## WHAT YOU SHOULD DO
All lines of the listing that contain "computer" should be shown in full.
BEGIN DATASET CONTENT
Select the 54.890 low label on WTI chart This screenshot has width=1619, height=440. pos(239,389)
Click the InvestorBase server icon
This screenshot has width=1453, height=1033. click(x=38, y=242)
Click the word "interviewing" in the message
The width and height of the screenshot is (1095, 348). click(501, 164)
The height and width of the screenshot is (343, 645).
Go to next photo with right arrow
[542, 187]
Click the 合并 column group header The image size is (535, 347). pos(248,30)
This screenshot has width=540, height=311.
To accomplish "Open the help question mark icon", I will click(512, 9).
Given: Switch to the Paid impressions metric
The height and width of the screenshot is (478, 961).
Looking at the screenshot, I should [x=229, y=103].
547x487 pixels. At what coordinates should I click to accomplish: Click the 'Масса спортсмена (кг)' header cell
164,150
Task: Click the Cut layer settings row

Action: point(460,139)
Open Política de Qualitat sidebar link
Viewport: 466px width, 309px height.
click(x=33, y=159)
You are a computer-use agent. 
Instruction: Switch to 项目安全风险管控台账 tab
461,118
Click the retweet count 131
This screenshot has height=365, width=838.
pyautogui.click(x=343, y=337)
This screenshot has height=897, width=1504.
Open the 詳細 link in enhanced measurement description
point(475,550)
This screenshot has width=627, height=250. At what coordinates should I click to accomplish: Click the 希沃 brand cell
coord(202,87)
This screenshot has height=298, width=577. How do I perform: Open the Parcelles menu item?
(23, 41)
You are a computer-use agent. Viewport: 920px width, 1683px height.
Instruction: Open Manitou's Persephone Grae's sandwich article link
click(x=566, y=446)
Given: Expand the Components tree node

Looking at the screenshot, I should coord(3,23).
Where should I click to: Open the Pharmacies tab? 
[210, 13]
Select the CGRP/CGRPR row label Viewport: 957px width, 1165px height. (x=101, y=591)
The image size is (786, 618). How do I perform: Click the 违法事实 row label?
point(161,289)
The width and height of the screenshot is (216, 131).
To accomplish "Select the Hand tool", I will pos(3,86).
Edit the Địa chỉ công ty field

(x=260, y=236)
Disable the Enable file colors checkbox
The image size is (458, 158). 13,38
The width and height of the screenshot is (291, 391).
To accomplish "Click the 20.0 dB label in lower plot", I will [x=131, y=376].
END DATASET CONTENT
## ANSWER BOX
You are a computer-use agent. 
You are a computer-use agent. Viewport: 920px width, 1683px height.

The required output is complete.